A thrust block, also known as a thrust box, is a specialised form of thrust bearing used in ships, to resist the thrust of the propeller shaft and transmit it to the hull.
Early thrust boxes
Early screw-propelled steamships used a thrust block or thrust box composed of perhaps a dozen lower-rated plain thrust journal bearings stacked on the same shaft. These were problematic in service: they were bulky, difficult to dismantle, wasted power through friction and they had a tendency to overheat. The thrust box was built of a box-like cast iron housing with a radial bearing at each end and a number of collars formed on the shaft between them. This shaft was often a short section of removable shaft called the thrust shaft, linking the engine ahead to the propeller shaft astern. A series of iron horseshoe-shaped collars fitted over the small diameter of the shaft and bore against the forward face of the shaft's collars. Each horseshoe was faced with a low-friction pad of babbitt metal.

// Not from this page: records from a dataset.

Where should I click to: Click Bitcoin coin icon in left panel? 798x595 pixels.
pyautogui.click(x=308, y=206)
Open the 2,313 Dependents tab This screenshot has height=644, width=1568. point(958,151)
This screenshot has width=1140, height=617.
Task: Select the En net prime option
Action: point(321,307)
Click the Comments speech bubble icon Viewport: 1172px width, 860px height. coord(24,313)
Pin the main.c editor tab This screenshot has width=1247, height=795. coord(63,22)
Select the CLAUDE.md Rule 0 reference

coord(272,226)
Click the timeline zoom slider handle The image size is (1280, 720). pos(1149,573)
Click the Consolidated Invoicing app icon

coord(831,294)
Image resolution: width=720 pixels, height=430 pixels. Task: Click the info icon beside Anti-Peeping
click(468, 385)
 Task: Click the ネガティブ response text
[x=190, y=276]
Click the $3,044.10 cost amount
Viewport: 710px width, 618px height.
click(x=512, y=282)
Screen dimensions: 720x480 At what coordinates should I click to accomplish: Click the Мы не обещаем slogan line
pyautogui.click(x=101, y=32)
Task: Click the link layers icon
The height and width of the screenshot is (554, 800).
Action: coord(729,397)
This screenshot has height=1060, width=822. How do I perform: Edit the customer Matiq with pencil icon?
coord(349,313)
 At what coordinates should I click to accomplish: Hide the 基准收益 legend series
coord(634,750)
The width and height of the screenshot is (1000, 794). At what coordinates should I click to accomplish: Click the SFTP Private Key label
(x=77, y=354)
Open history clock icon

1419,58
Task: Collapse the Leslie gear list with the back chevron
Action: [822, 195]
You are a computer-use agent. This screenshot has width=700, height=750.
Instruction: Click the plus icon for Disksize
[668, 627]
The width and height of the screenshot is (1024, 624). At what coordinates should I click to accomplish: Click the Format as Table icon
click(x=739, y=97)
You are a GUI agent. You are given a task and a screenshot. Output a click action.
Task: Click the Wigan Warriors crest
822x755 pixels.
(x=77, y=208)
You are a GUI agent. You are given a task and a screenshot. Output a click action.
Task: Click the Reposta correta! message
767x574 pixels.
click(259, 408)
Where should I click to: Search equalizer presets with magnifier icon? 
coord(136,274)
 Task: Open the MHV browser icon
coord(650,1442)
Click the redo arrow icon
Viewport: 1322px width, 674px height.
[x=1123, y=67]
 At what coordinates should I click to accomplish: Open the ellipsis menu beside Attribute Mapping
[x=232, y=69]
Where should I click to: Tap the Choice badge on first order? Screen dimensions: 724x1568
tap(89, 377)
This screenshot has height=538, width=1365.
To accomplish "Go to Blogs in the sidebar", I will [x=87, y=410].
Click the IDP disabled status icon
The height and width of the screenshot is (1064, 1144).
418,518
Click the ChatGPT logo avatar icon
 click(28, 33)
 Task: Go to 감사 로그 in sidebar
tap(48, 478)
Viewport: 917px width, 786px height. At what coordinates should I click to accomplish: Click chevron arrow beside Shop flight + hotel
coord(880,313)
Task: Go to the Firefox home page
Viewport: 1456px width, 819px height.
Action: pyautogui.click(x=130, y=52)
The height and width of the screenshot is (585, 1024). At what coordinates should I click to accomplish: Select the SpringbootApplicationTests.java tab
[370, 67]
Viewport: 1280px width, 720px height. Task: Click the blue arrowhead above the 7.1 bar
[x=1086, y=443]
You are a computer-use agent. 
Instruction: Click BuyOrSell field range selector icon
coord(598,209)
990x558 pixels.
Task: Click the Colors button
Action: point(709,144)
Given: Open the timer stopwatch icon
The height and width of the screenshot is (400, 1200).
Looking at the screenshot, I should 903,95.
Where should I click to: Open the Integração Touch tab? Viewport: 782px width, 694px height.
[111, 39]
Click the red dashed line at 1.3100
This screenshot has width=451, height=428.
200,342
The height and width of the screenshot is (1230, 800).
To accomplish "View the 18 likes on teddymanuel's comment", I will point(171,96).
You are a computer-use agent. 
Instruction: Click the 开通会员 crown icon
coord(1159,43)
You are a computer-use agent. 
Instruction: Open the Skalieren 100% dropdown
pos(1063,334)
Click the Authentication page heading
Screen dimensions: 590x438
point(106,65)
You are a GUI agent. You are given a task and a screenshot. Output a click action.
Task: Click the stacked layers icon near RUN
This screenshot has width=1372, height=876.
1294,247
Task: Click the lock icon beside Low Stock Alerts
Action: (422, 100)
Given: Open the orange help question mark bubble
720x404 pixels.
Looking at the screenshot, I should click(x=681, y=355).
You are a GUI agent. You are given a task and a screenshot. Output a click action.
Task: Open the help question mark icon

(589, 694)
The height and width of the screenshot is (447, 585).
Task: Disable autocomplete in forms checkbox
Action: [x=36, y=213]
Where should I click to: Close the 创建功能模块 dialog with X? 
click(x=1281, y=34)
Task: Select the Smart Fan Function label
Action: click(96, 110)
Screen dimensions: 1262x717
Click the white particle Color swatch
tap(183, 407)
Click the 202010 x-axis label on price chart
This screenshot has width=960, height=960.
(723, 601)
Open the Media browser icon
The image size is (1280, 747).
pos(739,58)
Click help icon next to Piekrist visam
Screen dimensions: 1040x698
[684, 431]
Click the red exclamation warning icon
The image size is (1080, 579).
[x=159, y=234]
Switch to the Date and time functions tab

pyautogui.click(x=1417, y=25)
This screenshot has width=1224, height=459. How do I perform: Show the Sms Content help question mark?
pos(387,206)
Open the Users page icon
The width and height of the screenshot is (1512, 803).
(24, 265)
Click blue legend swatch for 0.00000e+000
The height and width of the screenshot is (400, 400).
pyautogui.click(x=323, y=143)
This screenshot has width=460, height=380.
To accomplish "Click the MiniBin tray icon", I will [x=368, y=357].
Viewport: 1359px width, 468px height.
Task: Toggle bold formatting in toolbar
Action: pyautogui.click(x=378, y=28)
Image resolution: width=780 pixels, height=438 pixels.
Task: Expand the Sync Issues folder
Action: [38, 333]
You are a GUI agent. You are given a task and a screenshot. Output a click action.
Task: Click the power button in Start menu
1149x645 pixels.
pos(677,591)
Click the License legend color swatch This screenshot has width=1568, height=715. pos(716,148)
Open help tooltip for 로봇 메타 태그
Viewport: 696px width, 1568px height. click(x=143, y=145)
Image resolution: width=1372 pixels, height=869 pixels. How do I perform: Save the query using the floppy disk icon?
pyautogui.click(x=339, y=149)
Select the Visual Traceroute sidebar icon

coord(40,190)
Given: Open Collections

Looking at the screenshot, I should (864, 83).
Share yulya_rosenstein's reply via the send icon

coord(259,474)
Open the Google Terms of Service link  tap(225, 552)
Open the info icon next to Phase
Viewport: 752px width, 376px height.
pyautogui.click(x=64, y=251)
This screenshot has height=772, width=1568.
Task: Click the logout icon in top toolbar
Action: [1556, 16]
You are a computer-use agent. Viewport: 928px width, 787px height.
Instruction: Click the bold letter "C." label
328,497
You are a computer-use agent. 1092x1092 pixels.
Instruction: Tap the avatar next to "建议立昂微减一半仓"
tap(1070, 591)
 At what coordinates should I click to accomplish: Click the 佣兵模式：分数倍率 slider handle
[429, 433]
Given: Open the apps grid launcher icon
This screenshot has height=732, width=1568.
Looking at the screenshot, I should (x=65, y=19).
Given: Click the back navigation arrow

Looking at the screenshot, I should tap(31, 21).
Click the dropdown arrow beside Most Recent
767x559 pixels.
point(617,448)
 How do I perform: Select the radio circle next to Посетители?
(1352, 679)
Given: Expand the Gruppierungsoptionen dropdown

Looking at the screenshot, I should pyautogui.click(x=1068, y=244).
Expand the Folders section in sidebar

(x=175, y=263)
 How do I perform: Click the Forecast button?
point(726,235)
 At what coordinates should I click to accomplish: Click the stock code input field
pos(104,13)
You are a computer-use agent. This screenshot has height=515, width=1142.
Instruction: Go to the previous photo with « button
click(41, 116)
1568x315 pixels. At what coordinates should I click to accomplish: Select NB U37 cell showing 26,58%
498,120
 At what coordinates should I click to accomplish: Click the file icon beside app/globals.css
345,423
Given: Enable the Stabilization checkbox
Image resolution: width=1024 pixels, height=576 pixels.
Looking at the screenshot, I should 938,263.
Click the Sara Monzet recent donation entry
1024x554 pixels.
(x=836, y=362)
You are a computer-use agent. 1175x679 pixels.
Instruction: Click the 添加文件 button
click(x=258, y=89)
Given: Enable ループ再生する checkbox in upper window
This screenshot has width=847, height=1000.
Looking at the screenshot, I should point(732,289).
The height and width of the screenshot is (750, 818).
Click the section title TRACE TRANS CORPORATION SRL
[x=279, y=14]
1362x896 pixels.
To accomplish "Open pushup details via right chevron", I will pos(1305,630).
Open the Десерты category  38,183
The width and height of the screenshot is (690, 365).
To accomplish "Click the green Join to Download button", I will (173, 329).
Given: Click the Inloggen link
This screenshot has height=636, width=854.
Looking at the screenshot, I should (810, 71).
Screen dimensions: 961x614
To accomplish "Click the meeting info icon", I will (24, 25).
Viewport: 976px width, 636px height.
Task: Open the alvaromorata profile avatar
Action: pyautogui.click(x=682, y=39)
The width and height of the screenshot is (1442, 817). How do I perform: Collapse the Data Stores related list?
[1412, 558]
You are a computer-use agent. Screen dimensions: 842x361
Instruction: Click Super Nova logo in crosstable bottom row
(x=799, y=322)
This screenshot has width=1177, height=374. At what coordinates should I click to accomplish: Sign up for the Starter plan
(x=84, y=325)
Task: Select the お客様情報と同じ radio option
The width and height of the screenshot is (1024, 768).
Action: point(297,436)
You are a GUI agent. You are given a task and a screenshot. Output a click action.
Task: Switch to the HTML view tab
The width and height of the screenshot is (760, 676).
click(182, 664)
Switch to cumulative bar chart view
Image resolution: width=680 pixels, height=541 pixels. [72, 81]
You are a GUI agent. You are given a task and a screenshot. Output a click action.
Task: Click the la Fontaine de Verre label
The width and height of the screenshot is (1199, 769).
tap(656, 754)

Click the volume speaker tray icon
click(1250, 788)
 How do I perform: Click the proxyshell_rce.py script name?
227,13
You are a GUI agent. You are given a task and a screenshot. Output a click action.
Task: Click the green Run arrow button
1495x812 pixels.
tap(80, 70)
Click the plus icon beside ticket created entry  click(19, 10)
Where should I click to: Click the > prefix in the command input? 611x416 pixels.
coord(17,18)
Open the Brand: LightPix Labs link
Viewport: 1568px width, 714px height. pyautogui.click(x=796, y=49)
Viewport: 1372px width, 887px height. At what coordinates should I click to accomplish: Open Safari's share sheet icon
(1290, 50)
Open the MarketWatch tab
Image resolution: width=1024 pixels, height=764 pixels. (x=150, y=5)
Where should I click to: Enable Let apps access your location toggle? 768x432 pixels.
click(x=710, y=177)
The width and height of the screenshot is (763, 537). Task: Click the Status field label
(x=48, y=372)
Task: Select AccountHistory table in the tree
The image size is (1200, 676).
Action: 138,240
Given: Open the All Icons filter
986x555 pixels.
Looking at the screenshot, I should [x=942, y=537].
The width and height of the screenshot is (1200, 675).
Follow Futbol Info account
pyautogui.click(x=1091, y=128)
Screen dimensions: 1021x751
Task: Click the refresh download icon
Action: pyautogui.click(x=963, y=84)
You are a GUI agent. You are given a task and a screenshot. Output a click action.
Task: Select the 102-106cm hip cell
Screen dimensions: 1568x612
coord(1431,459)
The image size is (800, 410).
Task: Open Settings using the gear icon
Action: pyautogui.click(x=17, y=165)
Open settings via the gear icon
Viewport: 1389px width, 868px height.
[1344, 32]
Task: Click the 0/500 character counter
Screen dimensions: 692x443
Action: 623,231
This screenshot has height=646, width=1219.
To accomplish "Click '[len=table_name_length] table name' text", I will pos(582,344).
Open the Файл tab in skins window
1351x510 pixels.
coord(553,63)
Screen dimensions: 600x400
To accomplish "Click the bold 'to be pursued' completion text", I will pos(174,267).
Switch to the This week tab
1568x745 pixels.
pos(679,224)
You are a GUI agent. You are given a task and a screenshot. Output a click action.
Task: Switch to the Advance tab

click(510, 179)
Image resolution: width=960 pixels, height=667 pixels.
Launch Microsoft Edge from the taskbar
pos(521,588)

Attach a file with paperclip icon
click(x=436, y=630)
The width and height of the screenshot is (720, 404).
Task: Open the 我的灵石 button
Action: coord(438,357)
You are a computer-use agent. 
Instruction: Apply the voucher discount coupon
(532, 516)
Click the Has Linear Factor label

Lubrication was by an oil bath in the box and a plentiful volume was important for cooling purposes too.
Although lignum vitae wood was used for the radial stave bearings in the stuffing box, cooled directly by seawater itself, this material wasn't capable of withstanding the force needed for the thrust blocks of any but the earliest screw vessels.
Each horseshoe was independently adjustable forwards and back, by either wedged gibs or a screwed adjustment. A particular problem with these thrust boxes was in adjusting them so that the force was shared equally between all the collars. Adjustment was often done on the basis of their operating temperature, gauged with the engineer's hand.
Improved Michell thrust blocks
Improved understanding of the theory of lubrication films (initially by Reynolds) allowed the development of much more efficient bearing surfaces. This allowed the replacement of multiple collars in a thrust box by a single thrust block.
Fluid-film thrust bearings were invented by Australian engineer George Michell who patented his invention in 1905. Michell bearings contain a number of sector-shaped pads, arranged in a circle around the shaft, and which are free to pivot. These create wedge-shaped films of oil between the pads and a rotating disk on the shaft. Each lubricant "wedge" can only be of a limited length (in the direction of travel, i.e. circumferential) so multiple pads are needed rather than a single ring. No lubrication pump is needed: the rotation of the shaft itself is sufficient.
The need for an efficient thrust block became even more important with the advent of steam turbines, with their higher propeller speeds. Despite this, there was some reluctance to adopt them in their homeland, until the discovery that World War I U-boats were using them. After this they were soon adopted widely. The large single pad illustrated is a model of one used in the battlecruiser HMS Hood, once the pride of the Royal Navy.